ANTICOMUNISMO – Di lui Mikail Gorbacev avrà a dire: “Senza papa Giovanni Paolo II, sarebbe stato impossibile il crollo della Cortina di Ferro”, e l’associazione fra il pontificato di Wojtyla e il picco più alto dell’anticomunismo sembra ormai un dato acquisito. E allora, quale è stato il vero ruolo del Papa polacco nella fine della vita dei regimi comunisti? Per capirlo, bisogna partire da prima del suo pontificato, iniziando da quello del suo predecessore: Paolo VI. Era stato Papa Montini, infatti, ad inaugurare da parte del Vaticano quella politica di apertura, dialogo e distensione con l’Est europa, governato e controllato da Mosca e dal Comunismo, che prenderà il nome di OstPolitik. L’OstPolitik, vista da San Pietro, consisteva in una azione di dialogo vigile con i paesi comunisti e con la stessa Unione Sovietica, volta a creare condizioni di sempre maggiore libertà per le Chiese di quei paesi.

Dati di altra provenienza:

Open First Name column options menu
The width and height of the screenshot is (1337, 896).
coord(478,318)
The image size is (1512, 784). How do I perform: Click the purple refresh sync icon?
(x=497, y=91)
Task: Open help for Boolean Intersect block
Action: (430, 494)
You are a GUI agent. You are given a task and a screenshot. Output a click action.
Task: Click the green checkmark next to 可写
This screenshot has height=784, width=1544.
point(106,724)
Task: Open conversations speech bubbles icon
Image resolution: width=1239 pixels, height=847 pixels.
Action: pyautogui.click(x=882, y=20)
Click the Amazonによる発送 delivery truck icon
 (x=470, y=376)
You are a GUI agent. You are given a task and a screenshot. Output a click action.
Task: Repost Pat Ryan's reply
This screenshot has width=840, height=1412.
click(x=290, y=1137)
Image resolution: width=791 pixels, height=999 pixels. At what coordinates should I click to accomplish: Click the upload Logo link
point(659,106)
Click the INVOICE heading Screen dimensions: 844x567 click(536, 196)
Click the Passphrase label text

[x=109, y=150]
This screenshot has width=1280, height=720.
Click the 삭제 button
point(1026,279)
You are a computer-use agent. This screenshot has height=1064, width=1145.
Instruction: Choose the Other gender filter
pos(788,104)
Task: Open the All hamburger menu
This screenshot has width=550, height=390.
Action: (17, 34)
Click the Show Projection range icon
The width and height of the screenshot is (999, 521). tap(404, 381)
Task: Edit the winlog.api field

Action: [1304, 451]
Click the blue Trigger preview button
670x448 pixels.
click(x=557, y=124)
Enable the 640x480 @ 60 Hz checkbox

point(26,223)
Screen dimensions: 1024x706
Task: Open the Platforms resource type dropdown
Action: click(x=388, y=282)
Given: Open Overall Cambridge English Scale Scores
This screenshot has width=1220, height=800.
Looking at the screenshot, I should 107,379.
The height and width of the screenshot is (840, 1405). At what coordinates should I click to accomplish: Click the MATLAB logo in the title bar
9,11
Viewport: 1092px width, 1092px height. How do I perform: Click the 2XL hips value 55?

L’obiettivo era dunque far sì che i fedeli oltrecortina avessero la possibilità di proclamare liberamente la propria fede : per questo, il Vaticano iniziò una serrata azione di dialogo con i governi dell’Est europeo.
DALLA DIPLOMAZIA ALL’AUTONOMIA – Giovanni Paolo II, però, non si accontentò più di dialogare: il papa polacco conosceva quelle terre, e sapeva le sofferenze che i fedeli sopportavano. Voleva un passo in più: e forzò così la politica di dialogo con l’Est, che fino a quel momento si era mantenuta solo fra governi, fra Stati, passando così da una “diplomazia della religione” ad una vera e propria autonomia della religione. E’ dunque entro questo quadro che va visto il proverbiale anticomunismo di Papa Giovanni Paolo II: nessun compromesso con i governi sovietici per la libertà religiosa dei fedeli dell’Est; e sarà proprio questo pensiero a farlo convergere oggettivamente con l’azione politica di Ronald Reagan e degli anticomunisti di tutto il mondo. E’ insomma la logica degli schieramenti a farla da padrone, ancora una volta: tutto quello che è al di qua della Cortina di Ferro, contro tutto ciò che è al di là.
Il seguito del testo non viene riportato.